The Porterhouse pub chain has applied for planning permission for an €8 million distillery in Dingle, Co Kerry.
If the project gets the go-ahead, the distillery will produce ‘‘super premium’’ whiskey and gin, using water from a 120-foot well and spring. A former creamery building just outside the centre of the town would house the distillery and a visitors’ centre.
Jerry O’Sullivan, a Dingle auctioneer and managing director of Southbound Properties, which sold the creamery, is investing in the scheme with the Porterhouse group. The group, headed by Oliver Hughes, already brews its own beers and has bars in Ireland and Britain.

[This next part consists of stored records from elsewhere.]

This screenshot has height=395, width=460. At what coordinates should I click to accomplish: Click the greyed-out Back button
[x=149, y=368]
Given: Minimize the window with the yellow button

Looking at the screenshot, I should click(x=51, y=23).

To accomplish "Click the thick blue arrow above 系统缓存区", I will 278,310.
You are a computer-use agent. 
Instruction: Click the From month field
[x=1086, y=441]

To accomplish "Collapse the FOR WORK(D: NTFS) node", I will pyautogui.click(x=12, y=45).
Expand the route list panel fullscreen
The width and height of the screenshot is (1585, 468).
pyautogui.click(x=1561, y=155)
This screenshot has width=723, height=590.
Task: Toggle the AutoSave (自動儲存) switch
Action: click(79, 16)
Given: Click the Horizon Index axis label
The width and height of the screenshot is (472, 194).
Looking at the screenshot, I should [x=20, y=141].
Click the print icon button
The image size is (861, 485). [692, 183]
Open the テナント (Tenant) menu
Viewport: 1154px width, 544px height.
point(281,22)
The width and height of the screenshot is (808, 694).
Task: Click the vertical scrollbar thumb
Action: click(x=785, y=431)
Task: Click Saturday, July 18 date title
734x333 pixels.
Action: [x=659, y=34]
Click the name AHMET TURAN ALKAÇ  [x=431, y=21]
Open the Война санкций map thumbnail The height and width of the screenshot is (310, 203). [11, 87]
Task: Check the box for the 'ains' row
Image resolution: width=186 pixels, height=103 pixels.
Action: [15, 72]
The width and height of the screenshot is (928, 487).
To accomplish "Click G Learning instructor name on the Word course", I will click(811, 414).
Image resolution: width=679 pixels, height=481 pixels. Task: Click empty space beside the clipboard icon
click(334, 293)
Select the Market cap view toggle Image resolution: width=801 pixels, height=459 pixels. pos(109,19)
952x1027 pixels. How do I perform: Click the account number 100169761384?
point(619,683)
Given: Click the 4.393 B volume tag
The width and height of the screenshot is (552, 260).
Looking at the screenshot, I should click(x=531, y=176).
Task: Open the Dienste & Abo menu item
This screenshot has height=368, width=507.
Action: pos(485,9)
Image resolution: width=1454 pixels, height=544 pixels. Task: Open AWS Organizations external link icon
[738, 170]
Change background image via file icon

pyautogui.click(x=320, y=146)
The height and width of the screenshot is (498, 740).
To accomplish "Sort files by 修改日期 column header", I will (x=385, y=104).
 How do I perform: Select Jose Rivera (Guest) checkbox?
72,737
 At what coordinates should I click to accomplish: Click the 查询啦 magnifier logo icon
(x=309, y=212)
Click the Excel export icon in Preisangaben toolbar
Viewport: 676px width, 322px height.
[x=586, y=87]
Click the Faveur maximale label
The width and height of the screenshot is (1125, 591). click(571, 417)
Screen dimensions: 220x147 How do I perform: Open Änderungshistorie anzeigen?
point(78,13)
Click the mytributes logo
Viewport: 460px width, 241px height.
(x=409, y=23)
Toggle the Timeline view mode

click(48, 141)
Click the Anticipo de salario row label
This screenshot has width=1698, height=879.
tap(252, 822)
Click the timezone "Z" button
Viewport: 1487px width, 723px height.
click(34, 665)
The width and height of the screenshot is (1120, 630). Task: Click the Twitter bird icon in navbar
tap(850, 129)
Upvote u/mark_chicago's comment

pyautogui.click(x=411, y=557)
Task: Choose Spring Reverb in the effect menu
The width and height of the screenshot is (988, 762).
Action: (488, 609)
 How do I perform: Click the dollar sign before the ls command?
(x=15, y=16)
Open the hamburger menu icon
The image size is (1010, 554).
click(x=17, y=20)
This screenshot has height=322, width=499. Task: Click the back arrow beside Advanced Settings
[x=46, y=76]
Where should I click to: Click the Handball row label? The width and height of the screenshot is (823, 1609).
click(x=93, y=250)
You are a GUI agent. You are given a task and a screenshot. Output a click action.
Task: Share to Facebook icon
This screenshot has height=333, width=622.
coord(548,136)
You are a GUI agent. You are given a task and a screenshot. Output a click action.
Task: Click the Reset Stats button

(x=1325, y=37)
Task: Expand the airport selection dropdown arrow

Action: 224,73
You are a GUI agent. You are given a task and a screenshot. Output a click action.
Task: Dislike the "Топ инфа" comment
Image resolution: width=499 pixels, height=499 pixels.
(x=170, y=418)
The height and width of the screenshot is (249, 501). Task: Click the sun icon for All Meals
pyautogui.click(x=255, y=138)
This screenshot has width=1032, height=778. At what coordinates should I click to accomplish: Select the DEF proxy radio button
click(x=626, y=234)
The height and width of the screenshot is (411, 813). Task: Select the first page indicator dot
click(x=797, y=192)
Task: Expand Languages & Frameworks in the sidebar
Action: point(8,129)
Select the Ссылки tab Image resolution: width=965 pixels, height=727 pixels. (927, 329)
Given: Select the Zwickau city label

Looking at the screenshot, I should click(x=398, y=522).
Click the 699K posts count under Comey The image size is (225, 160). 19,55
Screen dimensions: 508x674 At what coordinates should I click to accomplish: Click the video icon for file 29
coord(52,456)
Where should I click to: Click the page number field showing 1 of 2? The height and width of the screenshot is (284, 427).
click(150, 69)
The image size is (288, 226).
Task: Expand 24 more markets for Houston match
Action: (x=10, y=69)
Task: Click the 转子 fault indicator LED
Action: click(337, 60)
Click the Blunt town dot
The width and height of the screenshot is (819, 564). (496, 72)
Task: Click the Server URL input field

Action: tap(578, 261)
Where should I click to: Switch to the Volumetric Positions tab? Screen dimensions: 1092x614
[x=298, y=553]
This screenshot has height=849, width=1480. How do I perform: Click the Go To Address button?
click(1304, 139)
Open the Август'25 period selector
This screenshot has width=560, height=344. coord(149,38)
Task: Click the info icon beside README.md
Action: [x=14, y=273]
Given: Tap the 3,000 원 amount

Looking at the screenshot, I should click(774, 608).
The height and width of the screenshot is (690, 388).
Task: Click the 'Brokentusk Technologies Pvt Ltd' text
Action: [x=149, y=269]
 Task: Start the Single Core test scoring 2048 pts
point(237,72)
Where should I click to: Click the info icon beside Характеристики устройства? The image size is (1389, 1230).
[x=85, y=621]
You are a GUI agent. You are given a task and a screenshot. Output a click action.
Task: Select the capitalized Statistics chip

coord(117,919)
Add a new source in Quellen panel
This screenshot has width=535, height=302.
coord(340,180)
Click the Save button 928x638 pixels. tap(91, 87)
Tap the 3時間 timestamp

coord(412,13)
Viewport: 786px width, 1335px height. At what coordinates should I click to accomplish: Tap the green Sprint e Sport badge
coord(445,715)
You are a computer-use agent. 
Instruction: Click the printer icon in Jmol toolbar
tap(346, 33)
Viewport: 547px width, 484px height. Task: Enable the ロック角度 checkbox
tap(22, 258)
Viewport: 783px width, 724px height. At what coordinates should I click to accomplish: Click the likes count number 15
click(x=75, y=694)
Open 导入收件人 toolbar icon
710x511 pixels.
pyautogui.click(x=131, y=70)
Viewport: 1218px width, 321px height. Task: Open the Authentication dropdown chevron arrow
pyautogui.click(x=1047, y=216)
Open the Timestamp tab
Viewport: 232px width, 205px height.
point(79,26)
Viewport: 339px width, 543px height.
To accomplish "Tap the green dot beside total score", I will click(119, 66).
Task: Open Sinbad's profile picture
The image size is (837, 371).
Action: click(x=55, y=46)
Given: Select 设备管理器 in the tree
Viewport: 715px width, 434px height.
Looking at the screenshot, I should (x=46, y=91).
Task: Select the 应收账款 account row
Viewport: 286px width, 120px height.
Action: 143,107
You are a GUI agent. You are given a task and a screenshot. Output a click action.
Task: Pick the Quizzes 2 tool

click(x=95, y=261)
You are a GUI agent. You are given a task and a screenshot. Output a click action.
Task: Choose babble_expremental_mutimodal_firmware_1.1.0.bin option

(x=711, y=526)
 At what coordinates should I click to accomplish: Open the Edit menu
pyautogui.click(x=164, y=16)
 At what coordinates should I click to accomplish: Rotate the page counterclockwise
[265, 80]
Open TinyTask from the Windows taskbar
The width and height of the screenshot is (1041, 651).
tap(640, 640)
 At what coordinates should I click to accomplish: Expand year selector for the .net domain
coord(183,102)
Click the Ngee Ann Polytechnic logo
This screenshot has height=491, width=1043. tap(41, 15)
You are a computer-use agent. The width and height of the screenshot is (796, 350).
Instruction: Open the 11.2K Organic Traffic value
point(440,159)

It has 250 staff and revenues of about €27.5 million. The former head distiller of Laphroaig scotch, John McDougal, will be a consultant to the distillery project, and Jaime Jurado, an American master distiller, will be responsible for the finished product. Equipment will be imported from Forsyth’s still-makers in Scotland.
Hughes said he had been visiting Dingle on holidays for 25 years and had often considered opening a distillery there.
‘‘About 60 new distilleries have opened in the United States and Scotland in the past few years. The example of companies like Anchor Steam, which opened a micro-distillery in the United States five or six years ago, got me thinking,” he said.
‘‘The one thing you need for whiskey is provenance, and we have a wonderful tradition of poitín-making in this country. The new distillery will be aiming very much at the top end of the market, which is currently growing at around 15 per cent per annum.
‘‘We’ll be producing handcrafted, triple-distilled whiskey, using oak vats which were previously used to store port and American bourbon.”
The project will create 18 to 20 jobs, between the distillery and the visitors’ centre. Whiskey production should begin towards the end of next year. The Dingle distillery would be the fifth operational distillery on the island of Ireland.
The largest is Irish Distillers’ Jameson Experience in Midleton, Co Cork, which produces Jameson, Tullamore Dew, Powers, Paddy and Redbreast. Businessman John Teeling owns the Cooley distillery in Co Louth, which makes Kilbeggan whiskey, Tyrconnell single malt and Connemara peated single malt.
Cooley also owns Locke’s Distillery in Kilbeggan, Co Westmeath, which matures most oft he Cooley produce and operates its own pot-still making malt whiskey. Diageo’s distillery in Bushmills, Co Antrim, produces one oft he world’s top-selling whiskeys.